How to be Her "Go-To" Guy
(And Why it Matters)
Every girl’s got a “go-to” guy. Whether she openly acknowledges his role or not, he typically exists. This man is as essential to a woman’s everyday functioning as black pumps and a cell phone! He is particularly crucial for today’s single sister.
A “go-to” guy can be the “hottie” that we call up on a moment’s notice to attend an important social affair. Or he can be that special someone who provides a shoulder to cry on in times of turmoil. Some go to guys are our mechanics, our advice gurus, or our Mr. Fix-it. While others may serve as emotional cheerleaders that help us reach greater heights.
The nice thing about go to guys is that there is an established bond, a shared history, and a foundation of trust. When handled right, these associations can produce the makings for a beautiful romantic relationship as well. And they often do.
It happened to me.
My friend “Joel” and I met more than 10 years ago. We dated a few times, but didn’t establish a real “love connection.” The timing was just wrong. Through the years, however, we remained friends. We kept in touch by phone and email, and I often could rely on him for advice and emotional support. He was my “go to” guy above all others. He was super smart, and I valued his judgment.
Joel was also very caring and sweet. We had many things in common, though he was several years my senior. Of all my male friends, he was the one man I could truly be vulnerable and open with. He saw me cry and wiped my tears. He was there through workplace woes, my fears, and false friends. He was my refuge from life’s storms And he never wavered.

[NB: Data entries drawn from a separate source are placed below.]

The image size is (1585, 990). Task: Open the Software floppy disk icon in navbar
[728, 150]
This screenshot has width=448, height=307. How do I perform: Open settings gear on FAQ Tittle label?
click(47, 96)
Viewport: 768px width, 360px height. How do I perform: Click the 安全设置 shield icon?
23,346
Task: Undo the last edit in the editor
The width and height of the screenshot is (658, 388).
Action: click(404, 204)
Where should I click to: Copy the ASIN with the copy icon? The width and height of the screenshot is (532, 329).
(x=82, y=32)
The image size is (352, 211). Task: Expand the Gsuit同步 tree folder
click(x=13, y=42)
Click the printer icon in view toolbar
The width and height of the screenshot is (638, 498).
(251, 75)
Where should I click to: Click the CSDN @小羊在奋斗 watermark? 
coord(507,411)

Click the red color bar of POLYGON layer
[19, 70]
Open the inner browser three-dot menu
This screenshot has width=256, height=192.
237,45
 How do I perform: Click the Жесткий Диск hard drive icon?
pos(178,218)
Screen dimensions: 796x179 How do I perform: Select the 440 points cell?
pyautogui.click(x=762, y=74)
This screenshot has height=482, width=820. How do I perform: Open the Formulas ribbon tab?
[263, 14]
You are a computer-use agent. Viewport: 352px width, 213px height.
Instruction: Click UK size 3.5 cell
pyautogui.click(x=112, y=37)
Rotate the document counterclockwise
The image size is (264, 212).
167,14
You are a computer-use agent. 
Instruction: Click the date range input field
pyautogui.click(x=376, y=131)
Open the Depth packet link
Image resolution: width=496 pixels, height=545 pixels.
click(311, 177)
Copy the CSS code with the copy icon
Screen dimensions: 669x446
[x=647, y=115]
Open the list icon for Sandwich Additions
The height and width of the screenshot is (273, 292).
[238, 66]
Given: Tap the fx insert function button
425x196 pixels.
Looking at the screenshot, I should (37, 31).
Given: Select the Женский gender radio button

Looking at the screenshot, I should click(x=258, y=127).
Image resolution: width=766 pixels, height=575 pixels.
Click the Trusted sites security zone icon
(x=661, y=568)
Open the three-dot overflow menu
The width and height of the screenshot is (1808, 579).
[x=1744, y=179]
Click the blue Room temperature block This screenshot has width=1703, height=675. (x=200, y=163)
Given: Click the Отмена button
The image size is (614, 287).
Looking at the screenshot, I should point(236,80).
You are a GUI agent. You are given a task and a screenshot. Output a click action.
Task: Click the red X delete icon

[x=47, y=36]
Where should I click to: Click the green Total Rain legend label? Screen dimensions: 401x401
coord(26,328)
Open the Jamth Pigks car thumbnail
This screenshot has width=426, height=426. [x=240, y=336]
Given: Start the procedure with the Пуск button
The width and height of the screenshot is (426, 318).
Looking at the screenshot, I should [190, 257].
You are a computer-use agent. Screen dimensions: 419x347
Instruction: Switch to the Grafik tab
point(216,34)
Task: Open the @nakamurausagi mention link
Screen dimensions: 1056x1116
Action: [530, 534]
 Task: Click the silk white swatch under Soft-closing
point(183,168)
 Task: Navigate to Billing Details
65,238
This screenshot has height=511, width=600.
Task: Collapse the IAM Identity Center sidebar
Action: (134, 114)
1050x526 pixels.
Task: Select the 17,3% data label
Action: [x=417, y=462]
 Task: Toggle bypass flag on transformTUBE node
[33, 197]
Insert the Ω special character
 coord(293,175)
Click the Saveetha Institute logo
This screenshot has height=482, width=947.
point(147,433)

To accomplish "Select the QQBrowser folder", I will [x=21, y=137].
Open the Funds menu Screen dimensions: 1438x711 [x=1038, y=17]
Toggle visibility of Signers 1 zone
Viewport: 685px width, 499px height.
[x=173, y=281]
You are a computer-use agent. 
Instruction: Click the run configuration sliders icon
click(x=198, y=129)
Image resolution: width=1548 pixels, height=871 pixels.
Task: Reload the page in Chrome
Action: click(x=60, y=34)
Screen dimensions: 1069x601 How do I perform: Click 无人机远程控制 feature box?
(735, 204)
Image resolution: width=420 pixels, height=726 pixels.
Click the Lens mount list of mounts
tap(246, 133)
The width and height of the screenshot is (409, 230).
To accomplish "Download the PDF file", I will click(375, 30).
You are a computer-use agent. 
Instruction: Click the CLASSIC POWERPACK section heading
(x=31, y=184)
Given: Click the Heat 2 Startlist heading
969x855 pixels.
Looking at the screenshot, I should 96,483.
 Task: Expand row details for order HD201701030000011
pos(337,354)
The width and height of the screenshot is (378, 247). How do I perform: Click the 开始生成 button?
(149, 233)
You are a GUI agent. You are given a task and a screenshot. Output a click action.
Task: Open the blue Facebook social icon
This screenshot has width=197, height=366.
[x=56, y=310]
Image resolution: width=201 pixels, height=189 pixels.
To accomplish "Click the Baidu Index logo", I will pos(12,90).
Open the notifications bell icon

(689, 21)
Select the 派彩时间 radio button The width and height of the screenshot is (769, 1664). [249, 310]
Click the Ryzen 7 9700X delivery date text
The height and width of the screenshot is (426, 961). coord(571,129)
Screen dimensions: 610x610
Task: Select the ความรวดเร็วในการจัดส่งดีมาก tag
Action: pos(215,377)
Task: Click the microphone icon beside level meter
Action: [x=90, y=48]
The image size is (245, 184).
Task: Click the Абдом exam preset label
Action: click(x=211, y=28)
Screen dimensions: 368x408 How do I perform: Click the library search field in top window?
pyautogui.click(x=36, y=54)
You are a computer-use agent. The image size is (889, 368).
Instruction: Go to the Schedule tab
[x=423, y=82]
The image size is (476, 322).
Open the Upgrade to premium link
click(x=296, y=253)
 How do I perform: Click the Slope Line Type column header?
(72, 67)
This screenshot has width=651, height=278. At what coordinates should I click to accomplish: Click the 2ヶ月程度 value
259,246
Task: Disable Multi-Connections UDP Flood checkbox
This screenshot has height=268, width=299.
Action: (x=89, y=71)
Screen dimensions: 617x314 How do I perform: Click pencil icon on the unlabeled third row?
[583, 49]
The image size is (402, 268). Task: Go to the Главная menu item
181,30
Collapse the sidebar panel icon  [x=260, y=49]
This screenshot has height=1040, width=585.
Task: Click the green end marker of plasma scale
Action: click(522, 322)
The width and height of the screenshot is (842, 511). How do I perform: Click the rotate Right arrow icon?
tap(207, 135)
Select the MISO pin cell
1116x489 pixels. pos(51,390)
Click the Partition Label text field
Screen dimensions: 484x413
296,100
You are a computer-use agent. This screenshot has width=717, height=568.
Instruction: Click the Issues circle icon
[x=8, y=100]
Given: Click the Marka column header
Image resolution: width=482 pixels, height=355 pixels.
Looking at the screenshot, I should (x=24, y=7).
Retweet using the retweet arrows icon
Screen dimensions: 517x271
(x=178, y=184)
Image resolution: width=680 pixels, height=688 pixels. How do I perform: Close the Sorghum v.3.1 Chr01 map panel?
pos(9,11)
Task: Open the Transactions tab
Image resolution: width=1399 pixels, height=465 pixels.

One evening, when he returned home from a vacation out of the country, he called me, since we hadn’t seen each other for quite some time. He simply said that he had been thinking about me, and longing to get together. About a week later, we shared an intimate dinner at his beautiful home, complete with wine, classical music, stimulating conversation, and some mellow moments.
It felt like we had never been apart.
Somehow, we connected on a deeper level, and I was hooked! We dated for quite awhile after that initial reunion. Because he had been so dear to me in the past, our transition to a romantic level simply felt right. And for many moons it was! I still remember him fondly.
"Go To Guy" Vs. Friend
A go to guy is different than a mere friend, in that he has shown himself to be reliable and valuable. He fills a need. Whereas friends may or may not, depending upon the circumstances The emotional support and willingness of go to guys to serve as somewhat of a “knight in shining armor” often creates caring feelings on both parties’ part.
Every successful romantic operation requires a plan. Are you seeking to be more than a rescue man? Would you like to elevate yourself in someone’s eyes?
Here’s how to be Her “Go To Guy” and Ultimately Win Her Heart!
1. Be a Man of Your Word.
Few guys recognize the value of this very simple measure. Being a man of your word helps a woman to develop trust and confidence in you.
2. Don’t have a Hidden Agenda.
Women can detect a man with less than honorable intentions, relatively easily. Don’t do things for her simply to create an emotional debt, or to justify entitlement on your part. Be genuine in your words and deeds. Chivalry is a definite turn on!
3. Don’t Expect to Win her Over in a few Weeks OR With a few Compliments.
Chances are, other guys are wooing her as well. Sometimes appreciation and depth of emotions takes a while.
4. Refrain From Trashing Her Current Love Interest.
If your intended is currently seeing someone else who doesn’t deserve her, voice your opinion, but don’t strive to “vilify” him. It will only make her angry and defensive, and possibly bring them closer.
5. Be Well-rounded.
One of the reasons that many women have several go to guys, is that none are diverse enough to fulfill multiple needs. Let her searching end with you. Be like a one-stop shop.
6. Help Her to Laugh, Let go, and See the Lighter Side of Life.
It will increase your value in her eyes.
7. Let Her Know That you Believe in Her by Supporting Her Dreams and Goals.
Be her biggest fan.
Armed with these seven tips, you’re bound to be the guy she seeks to meet her most intimate “go to” needs! Now go to it!